Single out the lines of the material that contain "list" and copy them.
INFORMATION: Begin
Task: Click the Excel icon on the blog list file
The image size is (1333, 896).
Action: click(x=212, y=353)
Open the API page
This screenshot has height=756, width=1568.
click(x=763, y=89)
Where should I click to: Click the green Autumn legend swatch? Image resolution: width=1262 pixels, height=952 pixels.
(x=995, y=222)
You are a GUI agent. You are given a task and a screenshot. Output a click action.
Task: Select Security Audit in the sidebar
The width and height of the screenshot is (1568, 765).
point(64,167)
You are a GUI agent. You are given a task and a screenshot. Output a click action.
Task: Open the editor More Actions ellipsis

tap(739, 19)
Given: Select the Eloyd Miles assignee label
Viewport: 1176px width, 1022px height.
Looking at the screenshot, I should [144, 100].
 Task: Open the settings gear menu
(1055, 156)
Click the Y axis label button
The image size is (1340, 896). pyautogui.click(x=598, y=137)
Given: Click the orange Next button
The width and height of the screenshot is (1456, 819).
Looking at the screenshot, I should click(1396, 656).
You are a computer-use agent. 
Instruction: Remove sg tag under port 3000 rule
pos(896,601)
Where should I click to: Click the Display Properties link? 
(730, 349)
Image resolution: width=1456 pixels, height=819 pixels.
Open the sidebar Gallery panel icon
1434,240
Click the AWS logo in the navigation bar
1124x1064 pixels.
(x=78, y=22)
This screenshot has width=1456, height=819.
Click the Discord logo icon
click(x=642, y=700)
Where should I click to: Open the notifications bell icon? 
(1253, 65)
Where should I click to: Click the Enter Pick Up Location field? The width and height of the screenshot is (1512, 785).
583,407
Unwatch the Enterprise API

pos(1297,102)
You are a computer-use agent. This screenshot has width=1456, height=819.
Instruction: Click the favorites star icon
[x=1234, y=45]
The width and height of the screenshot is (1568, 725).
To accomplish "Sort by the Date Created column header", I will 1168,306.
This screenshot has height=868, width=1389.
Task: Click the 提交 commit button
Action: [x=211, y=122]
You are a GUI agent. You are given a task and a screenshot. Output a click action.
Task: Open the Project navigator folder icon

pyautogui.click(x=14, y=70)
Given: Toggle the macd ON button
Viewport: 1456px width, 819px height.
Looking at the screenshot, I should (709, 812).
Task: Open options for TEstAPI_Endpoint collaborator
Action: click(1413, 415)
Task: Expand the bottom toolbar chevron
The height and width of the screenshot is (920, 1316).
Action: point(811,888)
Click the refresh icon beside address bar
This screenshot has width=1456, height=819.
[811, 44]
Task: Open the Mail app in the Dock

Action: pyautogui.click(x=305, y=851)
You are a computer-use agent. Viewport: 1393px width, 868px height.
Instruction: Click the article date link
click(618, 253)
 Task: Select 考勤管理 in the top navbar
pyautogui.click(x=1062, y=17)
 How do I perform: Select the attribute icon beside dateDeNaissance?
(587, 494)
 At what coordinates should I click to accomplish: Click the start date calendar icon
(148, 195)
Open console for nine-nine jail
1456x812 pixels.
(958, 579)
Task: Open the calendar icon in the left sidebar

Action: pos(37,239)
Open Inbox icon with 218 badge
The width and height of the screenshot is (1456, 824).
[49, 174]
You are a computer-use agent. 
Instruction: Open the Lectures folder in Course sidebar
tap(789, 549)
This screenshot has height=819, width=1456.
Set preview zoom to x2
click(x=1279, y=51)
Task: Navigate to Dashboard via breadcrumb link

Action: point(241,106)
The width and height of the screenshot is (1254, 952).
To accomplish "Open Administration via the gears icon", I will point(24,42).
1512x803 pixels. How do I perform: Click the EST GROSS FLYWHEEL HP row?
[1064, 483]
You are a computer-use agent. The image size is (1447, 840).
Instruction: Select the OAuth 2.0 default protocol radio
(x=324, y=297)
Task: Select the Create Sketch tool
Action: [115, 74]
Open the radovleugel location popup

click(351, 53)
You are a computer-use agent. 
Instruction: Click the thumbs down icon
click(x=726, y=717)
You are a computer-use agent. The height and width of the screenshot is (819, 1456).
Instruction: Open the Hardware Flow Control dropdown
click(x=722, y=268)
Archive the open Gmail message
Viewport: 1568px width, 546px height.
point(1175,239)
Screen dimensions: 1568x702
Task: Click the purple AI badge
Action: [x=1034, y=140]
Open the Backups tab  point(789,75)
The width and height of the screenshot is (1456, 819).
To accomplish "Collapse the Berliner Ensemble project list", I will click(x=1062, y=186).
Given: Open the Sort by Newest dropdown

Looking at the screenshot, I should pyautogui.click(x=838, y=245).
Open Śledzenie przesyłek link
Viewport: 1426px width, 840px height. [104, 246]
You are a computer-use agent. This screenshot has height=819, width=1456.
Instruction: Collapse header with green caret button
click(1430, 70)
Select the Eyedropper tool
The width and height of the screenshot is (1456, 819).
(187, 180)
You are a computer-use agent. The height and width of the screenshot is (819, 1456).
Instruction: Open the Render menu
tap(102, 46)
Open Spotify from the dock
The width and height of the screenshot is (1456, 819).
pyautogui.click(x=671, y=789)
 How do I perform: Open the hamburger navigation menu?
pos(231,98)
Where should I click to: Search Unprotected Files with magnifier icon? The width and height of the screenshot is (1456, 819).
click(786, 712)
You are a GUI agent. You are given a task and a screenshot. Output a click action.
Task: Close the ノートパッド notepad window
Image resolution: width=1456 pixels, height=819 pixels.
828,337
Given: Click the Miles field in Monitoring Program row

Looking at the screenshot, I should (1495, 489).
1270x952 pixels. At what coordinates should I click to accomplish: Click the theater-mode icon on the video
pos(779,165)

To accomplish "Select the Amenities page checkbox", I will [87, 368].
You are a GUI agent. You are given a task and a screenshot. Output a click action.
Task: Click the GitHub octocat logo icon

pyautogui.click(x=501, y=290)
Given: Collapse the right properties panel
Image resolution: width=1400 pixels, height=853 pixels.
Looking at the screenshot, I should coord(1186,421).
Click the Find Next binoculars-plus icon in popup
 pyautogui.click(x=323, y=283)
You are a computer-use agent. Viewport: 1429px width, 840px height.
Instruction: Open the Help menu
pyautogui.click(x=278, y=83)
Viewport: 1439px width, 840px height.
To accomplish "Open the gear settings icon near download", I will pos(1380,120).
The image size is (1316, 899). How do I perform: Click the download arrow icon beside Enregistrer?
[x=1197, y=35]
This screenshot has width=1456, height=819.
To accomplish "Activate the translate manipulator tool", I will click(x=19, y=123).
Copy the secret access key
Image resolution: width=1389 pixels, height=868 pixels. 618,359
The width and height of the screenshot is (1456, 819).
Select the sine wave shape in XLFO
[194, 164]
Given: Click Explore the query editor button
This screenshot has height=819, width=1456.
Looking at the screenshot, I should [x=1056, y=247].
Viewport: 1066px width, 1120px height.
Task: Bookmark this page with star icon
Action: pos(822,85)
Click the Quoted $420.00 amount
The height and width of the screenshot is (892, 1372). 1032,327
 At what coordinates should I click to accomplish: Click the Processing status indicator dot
INFORMATION: End
OUTPUT FOR THIS EXERCISE:
Task: Click the Excel icon on the blog list file
To accomplish "Collapse the Berliner Ensemble project list", I will click(x=1062, y=186).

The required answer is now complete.